Monday, February 15, 2010

Underrated Movie #39: Hero


Title: Hero
Year: 2002
Director: Zhang Yimou
Writers: Zhang Yimou, Feng Li, Bin Wang
Stars: Jet Li, Tony Leung, Maggie Cheung, Ziyi Zhang, Donnie Yen

The Story: 2000 years ago, at the birth of imperial China. A local prefect decides to eliminate the three assassins that threaten his new emperor. But when he is invited to the palace to explain how he did it, the emperor quickly becomes suspicious of his story, and his motives…

How it Came to be Underrated: Yimou, the greatest Chinese arthouse director of his generation, achieved unprecedented financial success with this all-star action epic, but that only increased the grumbling among serious critics that he had “sold out”. That’s a shame, since the movie has as much art and smarts as Yimou's straight dramas.

Why It’s Great:

  1. In the ‘80s and ‘90s, a lot of action films, especially Asian action films, were marketed as “balletic” or “poetic”. In most cases, this was an insult to the arts of ballet and poetry. It does a director like John Woo (Yimou's contemporary from neighboring Hong Kong) no favors to ascribe high-minded aspirations to his movies. He shows exquisite craft, but he has very little to say. Yimou, on the other hand, takes this challenge seriously. This is one of the few movies that actually attempts to incorporate the formal beauty and intellectual ambiguity of poetry into the action genre.
  2. If it’s an action movie, then action must resolve the conflict, right? Not really. Yimou fills his movie with thrilling swordplay, but he never lets us forget that the violence is tragic. As with Leone’s westerns, we get swept up in the action without ever really believing that it will solve anything.
  3. CGI has been such so miserably misused by American directors that it’s tempting to see it as nothing but a curse upon the artform. But rather than pretend that computer graphics look “real”, Yimou reinvigorates CGI by embracing its two-dimensionality, creating a unworldly, painterly effect that’s beautiful and often delightfully absurd.
  4. So who’s the hero? That question remains unanswered at the end. This is ultimately not a war of swords, but a war of dueling stories. History belongs not to those with military might, but to those who can best exploit the people's foolish longing to believe in heroic narratives.

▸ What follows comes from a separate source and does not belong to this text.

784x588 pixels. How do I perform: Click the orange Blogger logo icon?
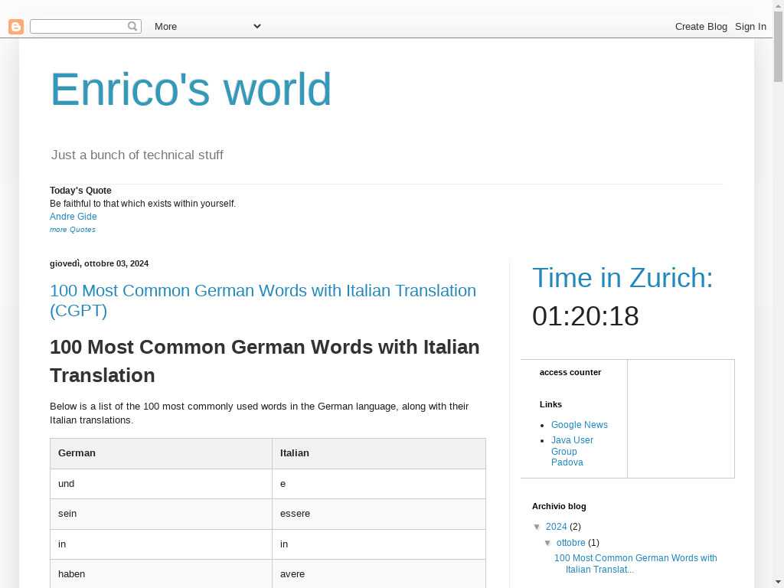[16, 27]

If You Like This, You Should Also Check Out: The two early masterworks that made Yimou's reputation were Raise the Red Lantern and To Live. They're pretty great.

How Available Is It?: It’s on dvd and it plays often on the Independent Film Channel.

Today’s Post Was Brought To You By: "I Rather Think I'll Give You a Karate Death Chop, Mr. President!"

1 comment:

HydroMadam said...

I loved Hero.
To understand Chinese and shadow Yimou Zhang beginning middle & end of production.
Thank you Quentin Tarantino for bringing Hero to the US.